In the summer, retreating ice allows narwhals and their newly born calves to access their summering grounds in the sheltered inlets, bays, and fjords along the Canadian Arctic coast and northwest Greenland. As fall begins and the coastal summering grounds begin to freeze over again, the narwhals move out and migrate southward.

By mid-November, large populations of narwhals are gathered in the offshore areas of Baffin Bay and Davis Strait where Greenland halibut—their main food source—are plentiful. Narwhals spend the winter in this region, virtually surrounded by dense winter pack ice, and diving to feed on halibut near the sea floor.

“The pack ice in winter works like a conveyer belt, forcing the animals to constantly move,” Laidre says. “The narwhals have the largest ranges and highest velocities during years with extensive ice cover.”

A recent expedition gave Laidre an even greater appreciation of how challenging it is to survive in this winter habitat. In 2008, Laidre and her colleagues flew over the narwhal wintering grounds in a Twin Otter plane. They recorded their own narwhal sightings from the aircraft, as well as sightings documented by video recorders and digital cameras. They estimated that there were approximately 18,000 narwhals in their survey region. Most of that area, however, was covered in dense ice, and only two percent was open water available to narwhals for breathing.

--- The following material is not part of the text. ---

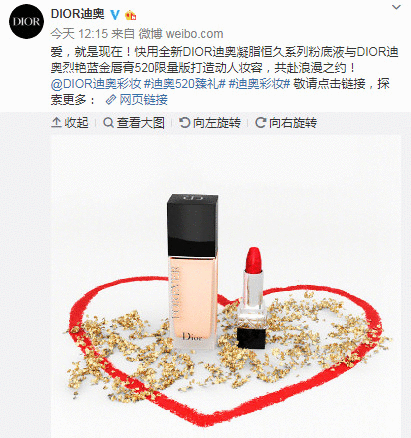Click the blue verified V badge

(x=115, y=15)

A lone narwhal is spotted in this image captured by a survey plane that Laidre and her colleagues flew over the wintering grounds. In this extreme environment, the narwhal is surrounded by ice of various densities. Image courtesy of Kristin Laidre.

Narwhals are mammals and need air to survive, so they tightly pack themselves in stretches of open water and cracks—called “leads”—in the lighter, newer ice. The researchers estimated that about 77 narwhals were clustered below every one square kilometer of open water in the survey region.

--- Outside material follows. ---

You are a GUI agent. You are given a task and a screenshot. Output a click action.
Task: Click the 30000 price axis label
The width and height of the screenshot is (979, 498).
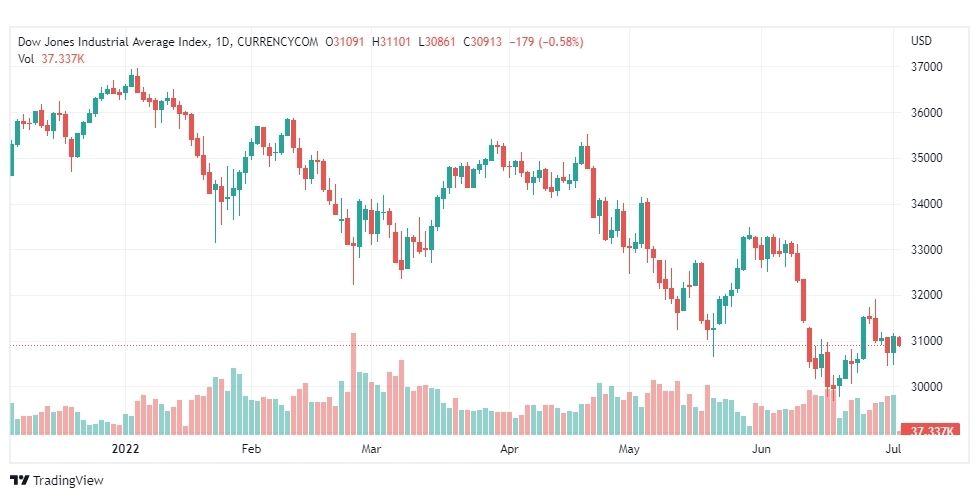[926, 386]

The frozen landscape can shift quickly; changes in ocean currents, winds, and temperature can cause leads to open up and then refreeze again rapidly.

Recently, even larger changes have been taking place in the narwhals’ wintering grounds. Satellite data have revealed a 9 to 11 percent decline in sea ice extent per decade in the Baffin Bay and Davis Strait areas since 1979. Scientists have also documented the earlier springtime breakup of ice in Baffin Bay.

Northern Baffin Bay begins to freeze up in early November, and by the end of November most of the bay is typically covered with sea ice. The maps at left show where sea ice was present in at least 9 out of 10 years (white) on November 15 during two decadal periods: 1982-1991 (top) and 2002-2011 (bottom). Large areas where sea ice was typically present in the early decade are ice-free in the most recent decade, illustrating the delay in autumn freeze-up. Map based on sea ice concentration data from the National Snow and Ice Data Center, and calculations by H. Stern, University of Washington. Credit: NOAA climate.gov

“The whales are used to living in the pack ice during the winter,” Laidre says. “We don’t yet know what they will do if, in the future, the ice isn’t present where it normally is.”

While sea ice loss would create more open water space for the narwhals, shifts in the melting and freezing cycles may alter their migratory, feeding, and reproductive patterns. Changes in the ice regime could also directly translate to changes in the Arctic ecosystem that could indirectly harm the narwhals.